The need for a flag to represent New Zealand was first raised in 1830, when the Hokianga-built trading ship Sir George Murray was seized in Sydney by Customs officials. Australia, New Zealand's major trading market, was subject to British navigation laws under which every ship was required to carry an official certificate detailing its construction, ownership and nationality. As New Zealand was not a British colony, ships built there could not sail under a British flag or register. Without a flag, trading ships and their cargoes were liable to seizure.
Busby takes up the cause
Soon after arriving in the Bay of Islands in 1833 to take up the position of British Resident, James Busby wrote to the Colonial Secretary in New South Wales suggesting the adoption of a New Zealand flag.
Aside from solving the impediment to trans-Tasman trade, Busby also saw a flag as a way to encourage Māori chiefs to work together, paving the way for some form of collective government. The Australian authorities were enthusiastic and some months later forwarded a possible design, four blue horizontal bands on a white background with the Union Jack at top left. This design was deemed unsuitable by Busby as it contained no red, 'a colour to which the New Zealanders are particularly partial, and which they are accustomed to consider as indicative of rank'.
The senior New Zealand-based missionary of the Church Missionary Society, Reverend Henry Williams, was enlisted to design an alternative flag. Williams drew on his experience as a lieutenant in the Royal Navy to draw up three designs, which New South Wales’ Governor Richard Bourke had sewn up and forwarded to Busby on HMS Alligator.

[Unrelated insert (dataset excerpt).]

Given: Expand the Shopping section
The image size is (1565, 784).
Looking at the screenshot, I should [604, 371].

Maori chiefs choose a flag
On 20 March 1834, 25 Far North chiefs and their followers gathered at Busby’s residence at Waitangi to choose a flag to represent New Zealand. A number of missionaries, settlers and the commanders of 10 British and three American ships were also in attendance.

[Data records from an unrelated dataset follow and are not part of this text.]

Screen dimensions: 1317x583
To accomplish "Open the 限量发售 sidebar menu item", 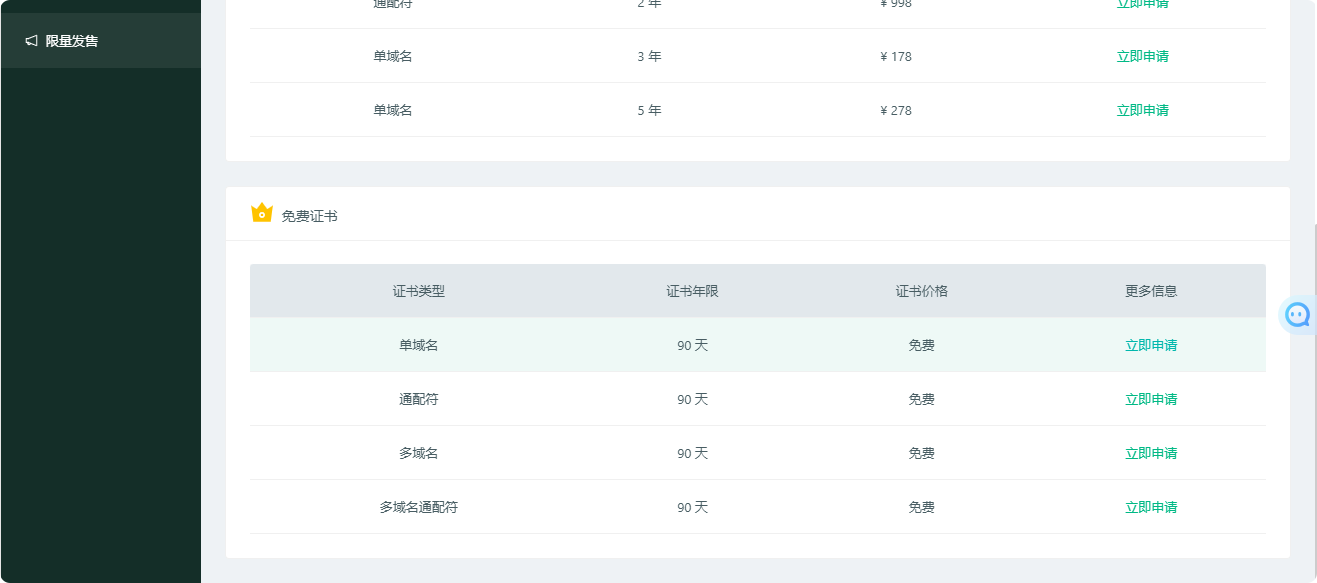I will coord(72,41).
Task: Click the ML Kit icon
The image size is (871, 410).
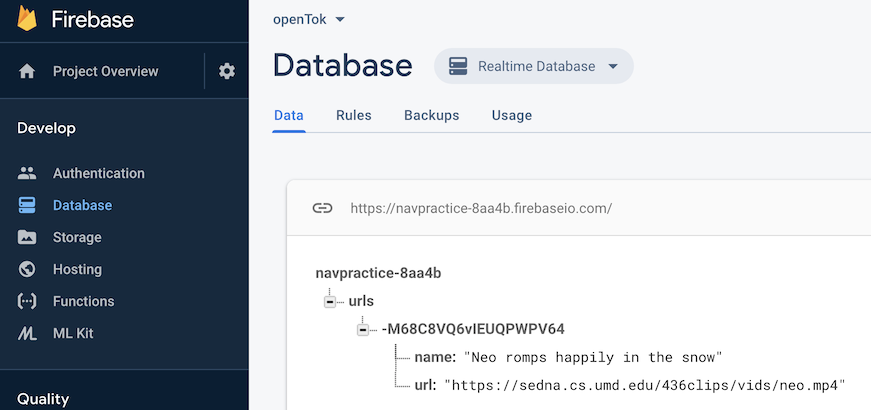Action: 27,333
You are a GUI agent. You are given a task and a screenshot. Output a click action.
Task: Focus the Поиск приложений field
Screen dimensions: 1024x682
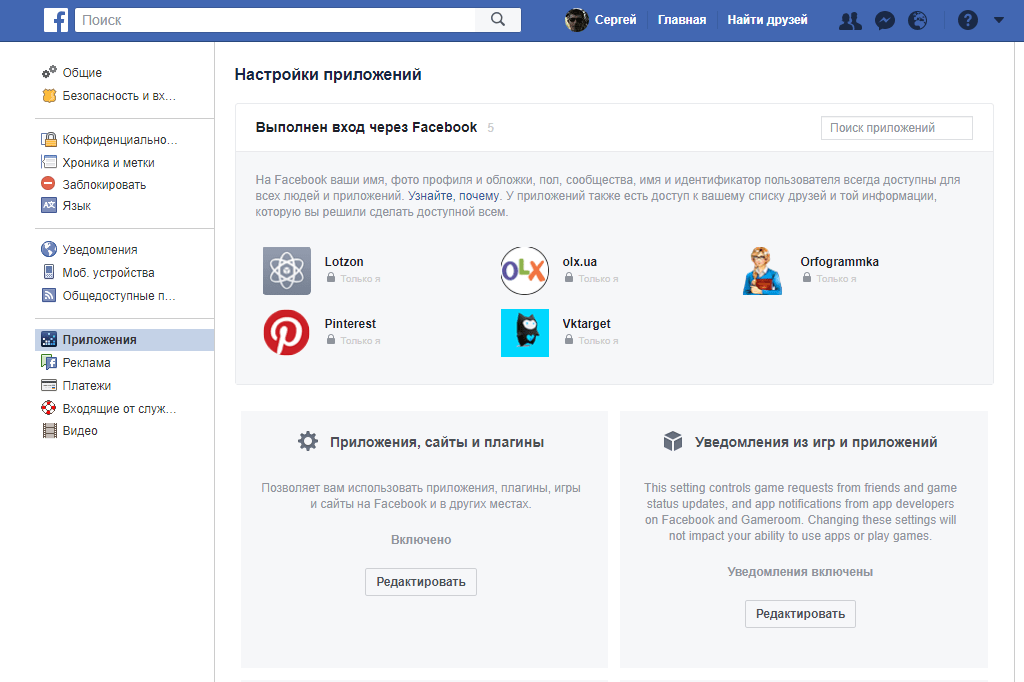[896, 128]
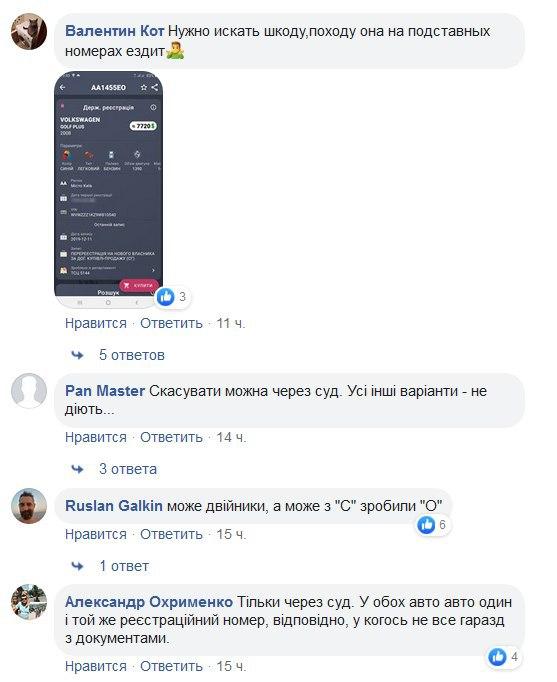
Task: Open Ruslan Galkin profile name link
Action: coord(114,505)
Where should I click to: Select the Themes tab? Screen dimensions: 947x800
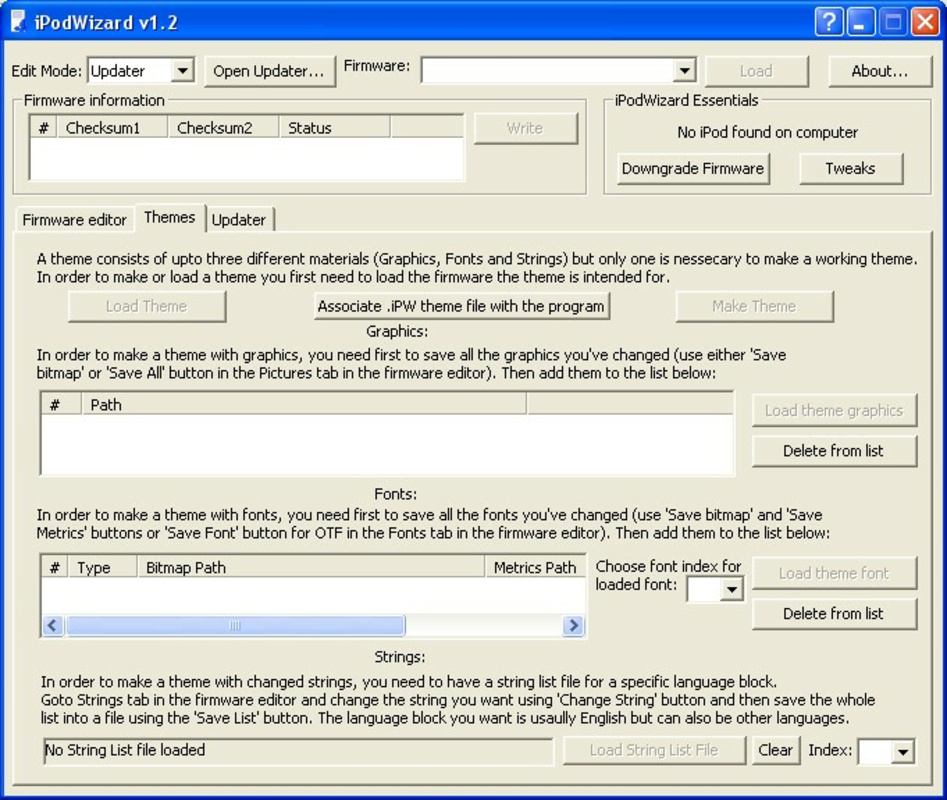coord(170,217)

Following Busby's address, each chief came forward in turn to choose a flag, while the son of one of them recorded the votes. The most popular design, a flag already used by the Church Missionary Society, apparently received 12 votes, with the other two options preferred by 10 and three chiefs. Busby declared the chosen flag the national flag of New Zealand and had it hoisted on a flagpole to the accompaniment of a 21-gun salute from HMS Alligator.
The new flag was then sent back to New South Wales, from where – after some tweaking – it was despatched to King William IV. The King approved the rejigged flag, a drawing of which was circulated via the Admiralty with instructions to recognise it as New Zealand's flag. It came to be known as the Flag of the United Tribes of New Zealand, the title adopted by the group of northern chiefs at subsequent meetings.
Busby's hope that the flag would encourage Māori to act collectively was partially fulfilled when many of the chiefs involved met again to sign a Declaration of Independence in 1835. To northern Māori, the United Tribes flag meant that that Britain recognised New Zealand as an independent nation, and thereby acknowledged the mana of their chiefs.
The flag continued to fly in various places around the Bay of Islands, and on ships trading with Sydney. Ships calling at other ports spread it around the rest of New Zealand. The United Tribes flag remains important to northern Māori.